● DOCUMENT EXTRACT
Based on the determination, the device 102 takes different actions.
In an embodiment, these actions are controlled by an algorithm
executed by either the processing element 214, the voice
recognition module 206, the VAD 208, and/or the signal processing
module 216 within the device 102. If the noise is determined 1506
to be non-stationary, then the device 102 determines 1508 the level
of the noise and adjusts 1512 the trigger parameter as a first
function of the level of noise. If, alternatively, the noise is
determined 1506 to be stationary, the device 102 also determines
1510 the level of the noise but instead adjusts 1514 the trigger
parameter as a second function of the level of noise. For a
specific embodiment, after the trigger parameter has been adjusted
at 1512 or 1514, the device 102 again determines 1504 the
stationary of the noise in the acoustic signal, and the process
repeats. If the stationary of the noise changes during the process,
then the function used by the device 102 to adjust the trigger
parameter changes accordingly due to the determination made at
1506. For an embodiment, the stationarity of the noise changes when
successive quantitative measurements of the stationarity fall on
opposite sides of a threshold value set for the determination of
the stationarity.
[0142] Another method shown at 1500 includes the use of an optional
timer. The device 102 begins by initializing 1502 the timer and
then continues with the actions 1504-1514 as described previously.

● INFORMATION SUPPLIED
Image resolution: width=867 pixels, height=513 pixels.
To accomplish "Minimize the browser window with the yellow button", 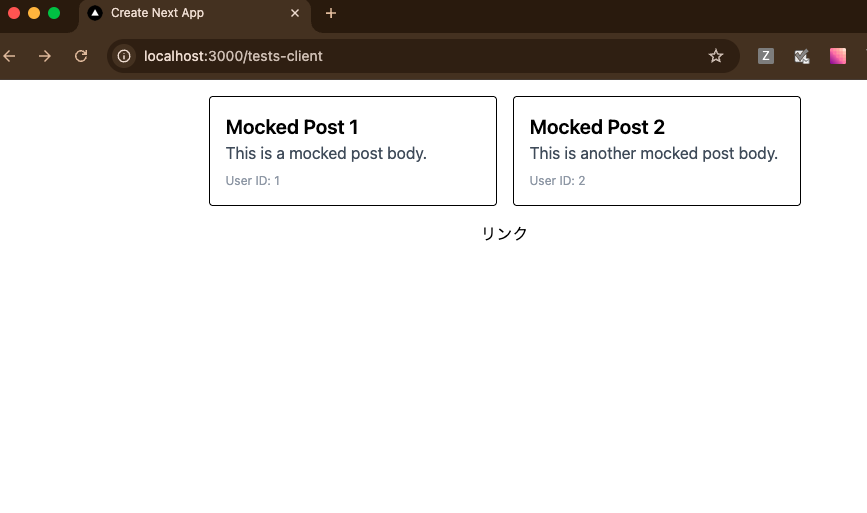I will [34, 13].
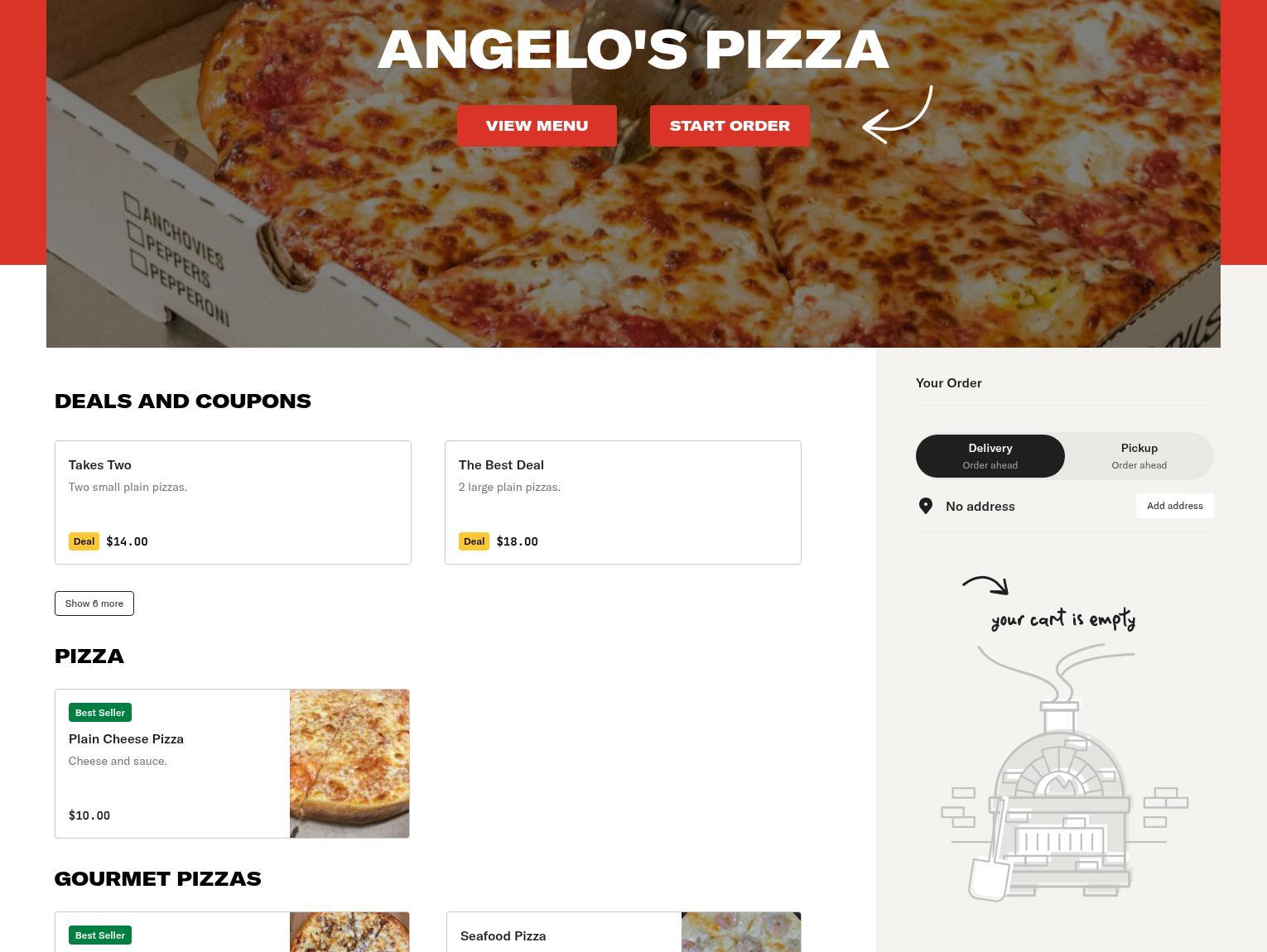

● REQUIRED TASKS
(1) In the text on adjusting the trigger parameter, how does the device adjust that parameter when the noise is found to be stationary?
(2) Write the next part of the text on adjusting the trigger parameter, starting after its final sentence.

● OUTPUTS
(1) As a second function of the level of noise.

(2)
After the device 102 adjusts the trigger threshold at 1512 or 1514,
however, the device 102 queries the timer, at 1516 or 1518,
respectively, to determine if more than a threshold amount of time
has elapsed. If the threshold time is not exceeded, the device 102
again determines 1508, 1510 the level of noise and adjusts 1512,
1514 the trigger parameter in accordance with the measured noise
level. When the timer exceeds the threshold time, the device 102
reinitializes 1502 the timer and again determines 1504 the
stationary of the noise as the process repeats. By using the timer,
the level of noise is determined more frequently than the
stationary of the noise. For the illustrated methods 1500, the
trigger parameter is checked, and adjusted, if necessary, every
time the level of noise in the acoustic signal is determined. In an
alternate embodiment, the stationarity of the noise is determined
more frequently than the level of noise by nesting the
determination of stationarity inside the determination of the noise
level within the algorithm. In one case, the trigger parameter is
adjusted in accordance with a first or second function of the
stationarity of the noise, depending on the noise level.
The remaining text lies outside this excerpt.